● **Element lookup records**:
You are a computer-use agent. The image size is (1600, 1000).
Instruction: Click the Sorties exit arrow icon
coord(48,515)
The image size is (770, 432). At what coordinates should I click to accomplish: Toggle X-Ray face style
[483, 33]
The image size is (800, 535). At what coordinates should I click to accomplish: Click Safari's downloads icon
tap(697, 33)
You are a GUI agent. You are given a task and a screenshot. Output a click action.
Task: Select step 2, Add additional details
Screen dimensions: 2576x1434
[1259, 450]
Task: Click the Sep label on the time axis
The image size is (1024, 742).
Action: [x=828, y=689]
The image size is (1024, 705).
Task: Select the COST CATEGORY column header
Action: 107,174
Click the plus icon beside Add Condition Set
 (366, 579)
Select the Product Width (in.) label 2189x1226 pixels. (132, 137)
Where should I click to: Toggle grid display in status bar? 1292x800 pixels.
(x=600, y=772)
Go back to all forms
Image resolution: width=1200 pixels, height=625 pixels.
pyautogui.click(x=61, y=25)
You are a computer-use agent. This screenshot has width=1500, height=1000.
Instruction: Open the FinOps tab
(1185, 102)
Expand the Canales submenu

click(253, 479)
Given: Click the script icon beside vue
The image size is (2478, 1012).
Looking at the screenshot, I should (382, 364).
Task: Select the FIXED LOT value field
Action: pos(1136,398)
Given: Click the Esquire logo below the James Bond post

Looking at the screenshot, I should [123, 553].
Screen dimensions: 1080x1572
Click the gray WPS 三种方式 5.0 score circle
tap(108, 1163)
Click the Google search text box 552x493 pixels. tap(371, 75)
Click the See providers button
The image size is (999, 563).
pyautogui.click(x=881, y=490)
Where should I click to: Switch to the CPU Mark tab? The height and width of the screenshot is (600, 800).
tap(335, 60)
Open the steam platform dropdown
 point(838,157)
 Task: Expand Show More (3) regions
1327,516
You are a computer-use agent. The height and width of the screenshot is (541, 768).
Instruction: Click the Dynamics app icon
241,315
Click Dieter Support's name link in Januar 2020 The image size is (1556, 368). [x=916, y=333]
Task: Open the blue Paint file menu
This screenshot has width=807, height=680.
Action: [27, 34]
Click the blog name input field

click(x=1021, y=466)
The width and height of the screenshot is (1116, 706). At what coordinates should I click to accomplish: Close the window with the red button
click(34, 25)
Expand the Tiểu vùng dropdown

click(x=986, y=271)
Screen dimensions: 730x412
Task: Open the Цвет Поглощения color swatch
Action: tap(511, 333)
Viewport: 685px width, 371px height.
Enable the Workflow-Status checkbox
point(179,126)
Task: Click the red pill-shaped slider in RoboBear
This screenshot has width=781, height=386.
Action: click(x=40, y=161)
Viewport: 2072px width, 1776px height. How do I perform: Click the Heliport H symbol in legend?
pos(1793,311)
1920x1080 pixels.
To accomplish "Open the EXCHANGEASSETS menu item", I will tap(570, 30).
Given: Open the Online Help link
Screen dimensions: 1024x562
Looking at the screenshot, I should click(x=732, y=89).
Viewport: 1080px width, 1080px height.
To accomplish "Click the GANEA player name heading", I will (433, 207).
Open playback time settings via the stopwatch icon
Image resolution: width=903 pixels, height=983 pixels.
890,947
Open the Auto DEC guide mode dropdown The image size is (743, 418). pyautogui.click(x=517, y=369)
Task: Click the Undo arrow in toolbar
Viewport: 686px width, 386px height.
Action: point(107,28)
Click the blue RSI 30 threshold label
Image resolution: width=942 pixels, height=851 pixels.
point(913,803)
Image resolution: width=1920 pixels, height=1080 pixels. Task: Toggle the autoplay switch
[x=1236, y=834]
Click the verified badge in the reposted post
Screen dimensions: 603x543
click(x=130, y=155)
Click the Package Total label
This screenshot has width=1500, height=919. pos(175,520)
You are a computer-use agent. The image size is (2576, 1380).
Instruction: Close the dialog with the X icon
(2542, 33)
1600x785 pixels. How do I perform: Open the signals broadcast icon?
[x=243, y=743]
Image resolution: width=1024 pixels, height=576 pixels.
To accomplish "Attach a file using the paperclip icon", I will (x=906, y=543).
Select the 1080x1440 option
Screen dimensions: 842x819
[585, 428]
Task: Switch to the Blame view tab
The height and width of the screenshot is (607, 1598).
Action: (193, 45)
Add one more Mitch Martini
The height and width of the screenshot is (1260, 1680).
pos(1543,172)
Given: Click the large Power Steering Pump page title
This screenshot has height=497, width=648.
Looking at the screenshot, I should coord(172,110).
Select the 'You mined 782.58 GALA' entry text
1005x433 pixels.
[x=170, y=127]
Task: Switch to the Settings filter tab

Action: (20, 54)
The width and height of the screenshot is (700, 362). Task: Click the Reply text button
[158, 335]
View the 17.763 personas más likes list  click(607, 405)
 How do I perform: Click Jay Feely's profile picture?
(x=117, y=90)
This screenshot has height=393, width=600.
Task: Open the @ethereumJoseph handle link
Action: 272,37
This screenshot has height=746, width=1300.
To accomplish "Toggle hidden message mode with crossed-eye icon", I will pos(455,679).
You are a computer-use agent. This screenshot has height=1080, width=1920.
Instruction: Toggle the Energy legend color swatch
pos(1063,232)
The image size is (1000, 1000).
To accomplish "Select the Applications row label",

● **EXERCISE INSTRUCTIONS**:
Extract from the data above each line that contains the string "size", reproducing every such line in full.

● **WORKED SOLUTION**:
You are a computer-use agent. The image size is (1600, 1000).
The image size is (770, 432). At what coordinates should I click to accomplish: Toggle X-Ray face style
The image size is (800, 535). At what coordinates should I click to accomplish: Click Safari's downloads icon
The image size is (1024, 742).
The image size is (1024, 705).
The image size is (2478, 1012).
The image size is (999, 563).
Click Dieter Support's name link in Januar 2020 The image size is (1556, 368). [x=916, y=333]
Open the Auto DEC guide mode dropdown The image size is (743, 418). pyautogui.click(x=517, y=369)
You are a computer-use agent. The image size is (2576, 1380).
The image size is (1000, 1000).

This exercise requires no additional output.